Probably, in case of an exception, the processor assum tat the exception is rare and loads the main code without considering the exception...
I don't know f it is the case here, but that is what we learned in code optimizartion class.
source(class https://www.etsmtl.ca/etudes/cours/gti320/)
Upvotes: 0
Reputation: 14379
The additional runtime comes from the .keys()
call. If you want to prevent that extra call and still stay with if
and else
, try something like this:
obj = d.get(key)
if obj:
obj.append(element)
else:
d[key] = [element]
Alternatively you can use a defaultdict
which does this in the background. Example:
from collections import defaultdict
d = defaultdict(list)
d['123'].append('abc')
Upvotes: 6
Reputation: 90979
try...except
is slower only if the number of exceptions actually raised is comparable to the number of times the loop is executed. In your case, exceptions are only raised 2.5% of loop iterations.

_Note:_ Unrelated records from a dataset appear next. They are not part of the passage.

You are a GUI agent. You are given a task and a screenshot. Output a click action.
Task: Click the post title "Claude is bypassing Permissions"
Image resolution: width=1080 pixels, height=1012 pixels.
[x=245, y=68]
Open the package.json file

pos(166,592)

Lets analyse the four scenarios below -
def func1():
l = [1,2,3,4]
d = {}
for e in l:
k = e - 1
try:
d[k].append(e)
except KeyError:
d[k] = [e]
return d
def func2():
l = [1,2,3,4]
d = {}
for e in l:
k = e - 1
if k in d.keys():
d.get(k).append(e)
else:
d[k] = [e]
return d
def func3():
l = [1,2,3,4]
d = {}
for e in l:
k = 1
try:
d[k].append(e)
except KeyError:
d[k] = [e]
return d
def func4():
l = [1,2,3,4]
d = {}
for e in l:
k = 1
if k in d.keys():
d.get(k).append(e)
else:
d[k] = [e]
return d
The timing results for this -
In [7]: %timeit func1()
The slowest run took 4.17 times longer than the fastest. This could mean that an intermediate result is being cached
100000 loops, best of 3: 2.55 µs per loop
In [8]: %timeit func2()
1000000 loops, best of 3: 1.77 µs per loop
In [10]: %timeit func3()
The slowest run took 4.34 times longer than the fastest. This could mean that an intermediate result is being cached
1000000 loops, best of 3: 2.01 µs per loop
In [11]: %timeit func4()
The slowest run took 6.83 times longer than the fastest. This could mean that an intermediate result is being cached
100000 loops, best of 3: 2.4 µs per loop
In case of func1()
and func2()
, each element is going into a separate list, and hence for each key the try..except
block raises and catches an exception. At that case, func2()
is faster.
In case of func3()
and func4()
, the exception is only thrown once, so the overhead of exception only occurs once, whereas the condition is still checked for each key (even if its present) , and that is why in that case, the try..except
is faster.
I am guessing something similar may be occurring in your case, where the same key is computed multiple times, and hence its faster with the try..except
block. You can check out how many actual elements are there in the list vs how many keys are there in the dictionary to find out if that could be the reason.
Assuming the hits
column is the number of times that particular line was executed, you can see that , the line -
d[key].append(element)
Was executed 2234869 times, whereas exception was raised only - 57358 times , Which is only 2.56% of the total number of elements.
Upvotes: 4
Reputation: 351
You should think that at every iteration you loose some time testing if condition checks. If you don't raise an exception your code will be faster with try except, otherwise it takes a little bit more time to treat the exception.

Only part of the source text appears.